The decision to change from a scooter to a power chair has to be made on an individual basis. Each person is different, as are your needs. If you continue to sit well and straight with no need to lean in any direction for support, and if you do not get tired or need to alter your position for comfort or to rest, then a scooter is still a good option for a little longer. However, it is wise to prepare to provide a good power chair before the needs become apparent, to ensure that effective postural support, electronic tilting, and reclining mechanisms are available.

Should I wear a seat belt?

Yes. Seat belts help prevent broken bones result from falls from wheelchairs. Traditionally they are set at 45 degrees at the junction of the back and the seat.

Will my child need driving lessons before he has a power chair?

Most people with Duchenne are excellent drivers and rarely need more than basic instruction before they are competent.
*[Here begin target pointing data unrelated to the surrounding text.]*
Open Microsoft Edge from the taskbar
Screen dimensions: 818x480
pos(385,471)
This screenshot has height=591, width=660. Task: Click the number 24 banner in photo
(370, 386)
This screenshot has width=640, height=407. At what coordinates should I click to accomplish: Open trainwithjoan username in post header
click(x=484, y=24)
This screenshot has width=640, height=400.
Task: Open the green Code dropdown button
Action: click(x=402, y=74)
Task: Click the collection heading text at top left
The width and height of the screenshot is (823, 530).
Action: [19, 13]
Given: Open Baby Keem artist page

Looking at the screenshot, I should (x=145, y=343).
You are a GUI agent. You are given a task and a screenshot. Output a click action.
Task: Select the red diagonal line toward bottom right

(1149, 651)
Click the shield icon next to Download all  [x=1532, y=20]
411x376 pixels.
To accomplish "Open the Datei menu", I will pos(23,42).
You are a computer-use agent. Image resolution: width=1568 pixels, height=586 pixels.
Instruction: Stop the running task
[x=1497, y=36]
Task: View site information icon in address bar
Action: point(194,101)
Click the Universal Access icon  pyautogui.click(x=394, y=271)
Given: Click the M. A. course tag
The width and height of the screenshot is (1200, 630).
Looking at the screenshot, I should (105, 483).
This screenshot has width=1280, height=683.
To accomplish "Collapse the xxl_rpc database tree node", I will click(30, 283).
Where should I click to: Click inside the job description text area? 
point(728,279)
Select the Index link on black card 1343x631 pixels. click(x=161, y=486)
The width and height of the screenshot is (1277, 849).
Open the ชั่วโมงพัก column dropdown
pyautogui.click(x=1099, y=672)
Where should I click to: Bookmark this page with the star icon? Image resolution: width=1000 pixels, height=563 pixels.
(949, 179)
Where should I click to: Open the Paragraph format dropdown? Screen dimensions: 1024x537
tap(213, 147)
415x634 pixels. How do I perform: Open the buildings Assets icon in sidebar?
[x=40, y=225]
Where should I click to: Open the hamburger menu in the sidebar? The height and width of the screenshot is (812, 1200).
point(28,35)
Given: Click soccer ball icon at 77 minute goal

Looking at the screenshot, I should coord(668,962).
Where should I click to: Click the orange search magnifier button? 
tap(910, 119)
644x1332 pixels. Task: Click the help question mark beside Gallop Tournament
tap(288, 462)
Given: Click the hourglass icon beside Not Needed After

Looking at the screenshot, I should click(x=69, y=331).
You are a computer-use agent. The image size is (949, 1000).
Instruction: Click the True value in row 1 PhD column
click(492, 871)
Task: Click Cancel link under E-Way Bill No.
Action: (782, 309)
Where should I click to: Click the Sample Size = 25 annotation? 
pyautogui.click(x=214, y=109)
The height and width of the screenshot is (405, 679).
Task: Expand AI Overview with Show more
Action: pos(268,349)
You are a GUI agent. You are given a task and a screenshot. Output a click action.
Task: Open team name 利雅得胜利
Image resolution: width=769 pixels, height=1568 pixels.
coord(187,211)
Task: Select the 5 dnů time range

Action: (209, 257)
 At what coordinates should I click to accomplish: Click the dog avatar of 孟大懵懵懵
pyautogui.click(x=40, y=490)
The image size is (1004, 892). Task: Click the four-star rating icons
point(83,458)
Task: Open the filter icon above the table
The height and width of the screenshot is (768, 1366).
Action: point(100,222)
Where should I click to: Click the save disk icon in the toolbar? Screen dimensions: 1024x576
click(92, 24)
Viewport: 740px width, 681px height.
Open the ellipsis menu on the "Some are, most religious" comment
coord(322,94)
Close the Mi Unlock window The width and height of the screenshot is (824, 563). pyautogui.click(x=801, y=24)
Controllers are normally proportional control, which simply means that the harder you push the faster it goes, similar to a car accelerator. A number of forward speeds are preset to meet each person’s needs, and there’s usually only one reverse speed. Speeds suggested are: slow for inside the home and classroom; medium for the playground or outside areas where there are many people; and fast for outside, long distance, and for when speed is needed.

Why is it recommended that people first use their power chair on a part-time basis?

Full-time wheelchair use occurs gradually and with fewer problems for a person who has been a part-time power-chair user. The transition will occur more smoothly for both you and your parents if you don’t think of the wheelchair’s arrival as a dreaded milestone, but something that provides independence. You can use the same chair until you outgrow it, making the initial outlay worthwhile. A good chair will be adjustable to accommodate growth.

Posture is important in a chair. What should we be looking out for?

Parents can play a very important role by being diligent observers of their child’s growth and posture in the chair. If changes such as more leaning or slouching, become evident, the therapist or seating technician should be notified immediately. Making adaptations and modifications in time maintains the best sitting position and prevents possible secondary complications. Supporting a good upright posture can prevent or delay scoliosis and other spinal curvatures.